In Love & Hate of Chinese Supermarkets

Lost Laowai Group Writing Project
Hey, so I’ve started a new Group Writing Project over at Lost Laowai called China: Love It Hate It.

Essentially I’m asking China bloggers (not at all limited to English-speaking bloggers) to chime in and sound off on what they both love and hate about China. The post can be written in any form or with any unique twist – the only thing I ask is that it be balanced.

The idea for the project comes out of showing that it’s ok to have divided feelings about China. You don’t have to be an extrapohater or an avid apologist – there is an alternative. You can just be. And so, if you list five things you hate, figure out five things you love – or vice versa.

For my part, I’m going to challenge myself to find the good in Chinese supermarkets and the products they contain, but first… the bad.

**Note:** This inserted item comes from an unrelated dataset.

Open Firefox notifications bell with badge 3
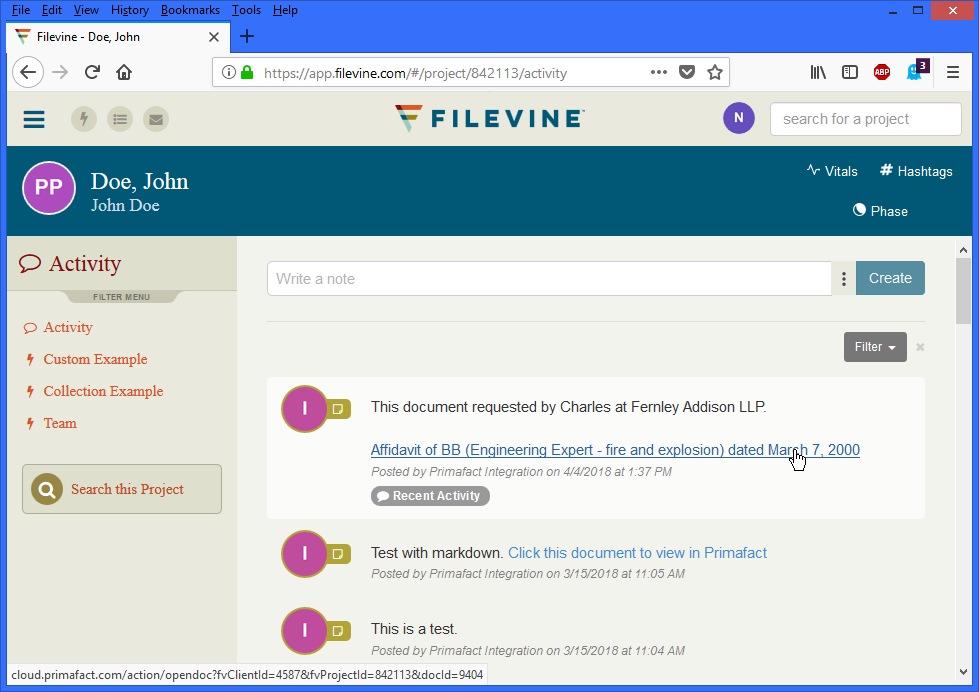This screenshot has width=979, height=692. tap(914, 72)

What I hate about Chinese supermarkets and their evil products

  1. It’s rice, not a Zen rock garden: I understand that there is something soothing about letting stuff slowly flow through your fingers, and this explains (but doesn’t excuse) why every time I go to the supermarket I stare fascinated as an old man or woman sifts through the bulk bins of rice under the pretense of looking for the perfect grain.
  2. Cart Abandoners: To explain to someone whose never been in a Chinese supermarket on the weekend what it’s like is just not possible. The closest analogy I can draw is picturing shopping the week before Christmas and multiply it by about four. To add perspective – my hometown of 45,000 people has about 5-6 large supermarkets, the same as Suzhou (population: 6,000,000).

    So, whereas back home if someone politely curbed their cart and ran up the aisle to get something it was no big deal, here in China it is an f’ing nightmare. Yet people do it all the time, and forget “politely curbed” – carts, baskets, small children, various sporting goods are routinely left in the middle of the aisle, near always (for uncertain reasons) directly in my path.

    uhtmilk.jpg

  3. Crying over spilled milk: By far the most common type of milk to buy in China is UHT milk – basically milk that’s been heated to high temperatures, sealed air tight and keeps for 6+ months on the shelf.

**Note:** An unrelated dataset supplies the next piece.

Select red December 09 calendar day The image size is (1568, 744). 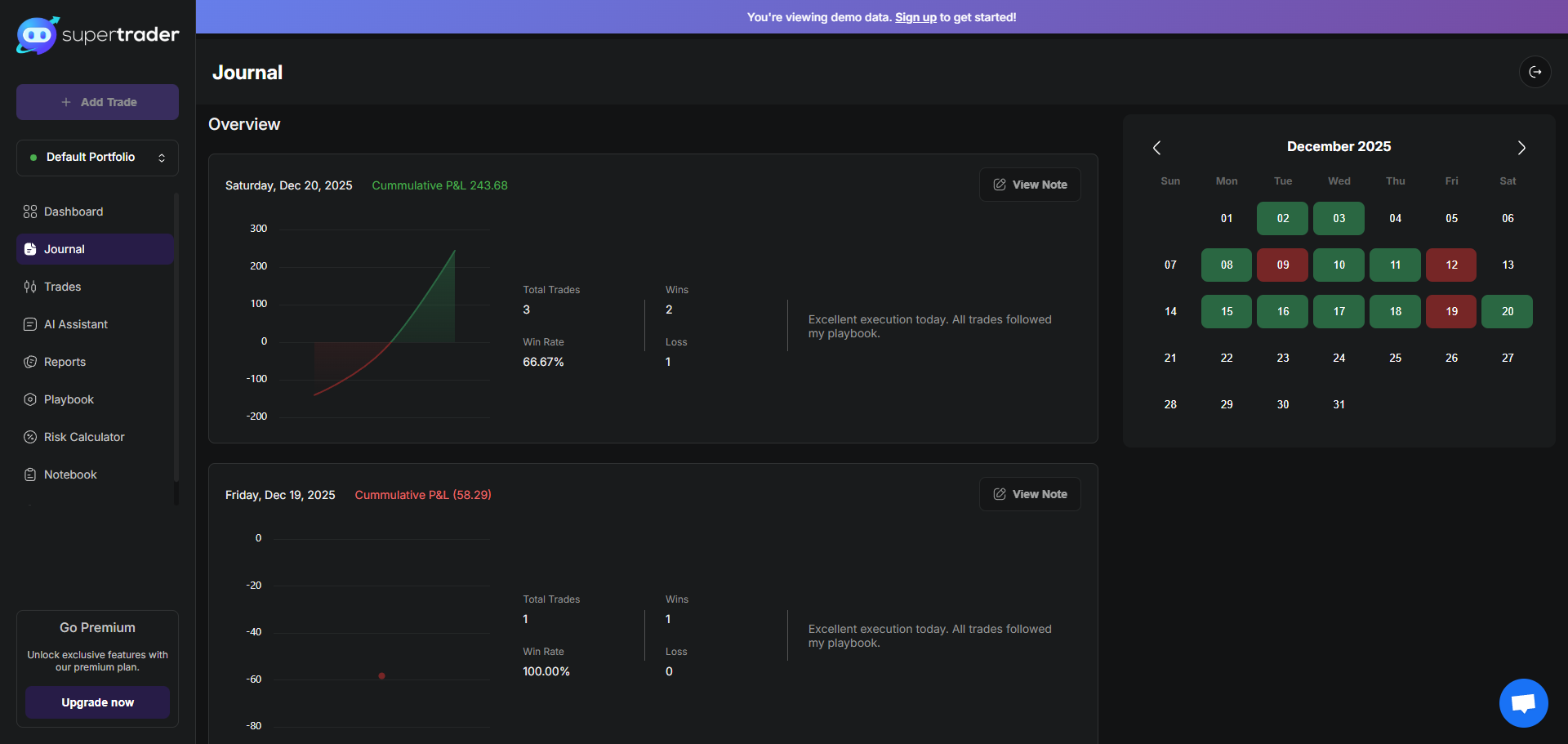1282,265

    It’s not enough that UHT milk tastes like what I always imagined cat milk must be like, the cartons have been designed by absolute fucking morons. I’ve yet to have my first pour from one of these boxes not go everywhere but in the glass. After Maggie had laughed at me several times, I challenged her to a successful first pour – we now go the distance (and pay the extra 2 kuai) for the fresh milk.

  4. Do you even know what that is?: When I first started frequenting Chinese supermarkets I found it humorously helpful that the staff always tried to suggest products to me, despite having no clue what I was looking for. Now it’s just god damn annoying. What I had mistaken as general interest in my shopping experience, I now know is the apogee of “looking busy”.
  5. 10 items or mess: For their part, Supermarket Traffic Control Specialists have done a good job of coming up with ways to speed up the checkout process – and when you’ve a few thousand people in your store, that’s well needed. What they need to invest more heavily in is public education on what this means.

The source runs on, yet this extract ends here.